Although MSLT and MWT confirmed severe EDS, the patient did not regard this as a problem. This is not very common in younger subjects, and we suppose that retirement might be the reason. As for other symptom characteristics, we could not distinguish any differences from NT1 with younger age at onset. Some clinical and polysomnographic findings indicate that young age at onset is associated with increased severity of the condition, with a higher frequency of cataplexy and decreased mean sleep latency on MSLT [8]. Other studies did not find any difference in symptom severity according to age of onset but suggested a decline of cataplexy frequency and a milder course in older age in general [2, 9]. Our previous study looked into the health and quality of life in NT1 patients aged 60 years and older. These patients have been suffering from NT1 from a young age and have been treated for years. We did not find any major differences in social activities and quality of life in comparison to controls. However, NT1 subjects suffered from more frequent type 2 diabetes, arterial hypertension, and obesity and had lower physical fitness in old age [10].

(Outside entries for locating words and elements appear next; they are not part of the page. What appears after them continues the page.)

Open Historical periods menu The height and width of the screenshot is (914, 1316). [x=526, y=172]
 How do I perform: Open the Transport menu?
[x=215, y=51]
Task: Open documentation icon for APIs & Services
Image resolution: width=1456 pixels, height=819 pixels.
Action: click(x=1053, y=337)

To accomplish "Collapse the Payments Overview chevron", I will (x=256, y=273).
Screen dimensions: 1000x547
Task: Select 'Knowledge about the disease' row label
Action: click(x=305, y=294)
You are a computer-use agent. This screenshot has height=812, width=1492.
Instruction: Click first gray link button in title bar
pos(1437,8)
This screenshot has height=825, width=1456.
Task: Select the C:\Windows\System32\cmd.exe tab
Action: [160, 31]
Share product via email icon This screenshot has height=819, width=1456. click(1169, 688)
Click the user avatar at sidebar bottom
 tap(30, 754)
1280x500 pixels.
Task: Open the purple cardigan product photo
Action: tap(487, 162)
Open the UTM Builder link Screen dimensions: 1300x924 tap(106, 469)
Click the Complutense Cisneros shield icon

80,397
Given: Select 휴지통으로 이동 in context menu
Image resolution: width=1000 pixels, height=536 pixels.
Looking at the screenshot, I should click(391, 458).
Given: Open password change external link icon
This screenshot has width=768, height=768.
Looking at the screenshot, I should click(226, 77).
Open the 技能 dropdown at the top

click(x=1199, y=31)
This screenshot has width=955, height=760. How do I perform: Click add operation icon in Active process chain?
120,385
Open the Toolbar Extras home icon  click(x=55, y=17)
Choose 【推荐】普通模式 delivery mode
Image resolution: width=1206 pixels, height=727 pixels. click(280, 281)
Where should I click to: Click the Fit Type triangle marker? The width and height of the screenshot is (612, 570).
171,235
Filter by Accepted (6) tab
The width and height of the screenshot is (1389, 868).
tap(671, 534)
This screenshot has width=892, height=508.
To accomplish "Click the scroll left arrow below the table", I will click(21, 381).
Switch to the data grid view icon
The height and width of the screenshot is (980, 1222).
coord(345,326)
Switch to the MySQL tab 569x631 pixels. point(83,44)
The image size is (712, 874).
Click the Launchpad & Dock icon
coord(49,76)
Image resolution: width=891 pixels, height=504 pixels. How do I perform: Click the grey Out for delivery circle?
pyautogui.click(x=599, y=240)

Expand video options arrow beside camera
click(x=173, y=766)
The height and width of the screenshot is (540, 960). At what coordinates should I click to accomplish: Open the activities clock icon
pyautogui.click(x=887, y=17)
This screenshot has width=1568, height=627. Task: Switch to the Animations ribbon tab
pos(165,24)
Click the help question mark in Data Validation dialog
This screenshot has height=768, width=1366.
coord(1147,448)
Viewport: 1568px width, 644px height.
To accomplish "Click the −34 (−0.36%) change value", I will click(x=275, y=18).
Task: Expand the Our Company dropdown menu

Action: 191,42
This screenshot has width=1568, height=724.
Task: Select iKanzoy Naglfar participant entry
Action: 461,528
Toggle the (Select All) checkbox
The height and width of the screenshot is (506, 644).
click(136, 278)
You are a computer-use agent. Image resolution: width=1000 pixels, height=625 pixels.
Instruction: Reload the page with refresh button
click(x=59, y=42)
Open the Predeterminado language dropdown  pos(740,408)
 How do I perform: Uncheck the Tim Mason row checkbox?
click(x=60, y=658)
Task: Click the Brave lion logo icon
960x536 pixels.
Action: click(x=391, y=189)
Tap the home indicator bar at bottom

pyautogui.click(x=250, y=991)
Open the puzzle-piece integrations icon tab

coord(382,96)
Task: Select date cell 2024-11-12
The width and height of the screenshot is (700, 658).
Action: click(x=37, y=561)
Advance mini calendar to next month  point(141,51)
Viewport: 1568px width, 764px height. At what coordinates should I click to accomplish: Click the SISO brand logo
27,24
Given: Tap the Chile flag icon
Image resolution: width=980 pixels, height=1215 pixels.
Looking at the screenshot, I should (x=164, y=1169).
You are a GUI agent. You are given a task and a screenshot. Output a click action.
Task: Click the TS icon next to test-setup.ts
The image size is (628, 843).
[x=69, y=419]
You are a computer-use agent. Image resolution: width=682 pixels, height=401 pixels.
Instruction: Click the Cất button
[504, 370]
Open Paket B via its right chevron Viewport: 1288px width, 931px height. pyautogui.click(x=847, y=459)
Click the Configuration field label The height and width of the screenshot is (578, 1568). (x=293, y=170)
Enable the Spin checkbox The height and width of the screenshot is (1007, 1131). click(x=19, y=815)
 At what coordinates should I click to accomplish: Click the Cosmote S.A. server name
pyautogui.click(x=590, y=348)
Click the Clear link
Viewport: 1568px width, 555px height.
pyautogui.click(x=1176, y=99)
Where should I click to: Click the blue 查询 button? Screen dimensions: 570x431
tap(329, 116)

In our patient, the diagnosis of NT1 was reached 5 months after the first symptoms. In the past, it was not rare that the diagnosis of narcolepsy was reached with a delay of 10 or more years [11]. The few previously reported cases of NC with an onset at an older age were initially misdiagnosed and, thus, the diagnosis was delayed. In 1987, Kelly et al. [5] reported 2 cases: the first was a male with symptom onset at 72 years and the second a female at 84 years. In both cases, the diagnosis of NC was considerably delayed (15 years in the first case, misdiagnosed as secondary epilepsy). Later, other case reports of more or less typical NC with onset after 50 years were published. Quick et al. [4] reported a 74-year-at-onset male with unusual symptoms who did not fulfil the MSLT diagnostic criteria. Panda [12] reported a 57-year-at-onset male and Chen et al. [13] a 60-year-at-onset woman, both initially misdiagnosed as psychomotor seizures. The only clinically clear case was reported by Krishnamurthy et al. [14] in a 59-year-at-onset male. The oldest patient (and the only one of those reported) with low hypocretin-1 in CSF was Chen et al.’s [13] patient.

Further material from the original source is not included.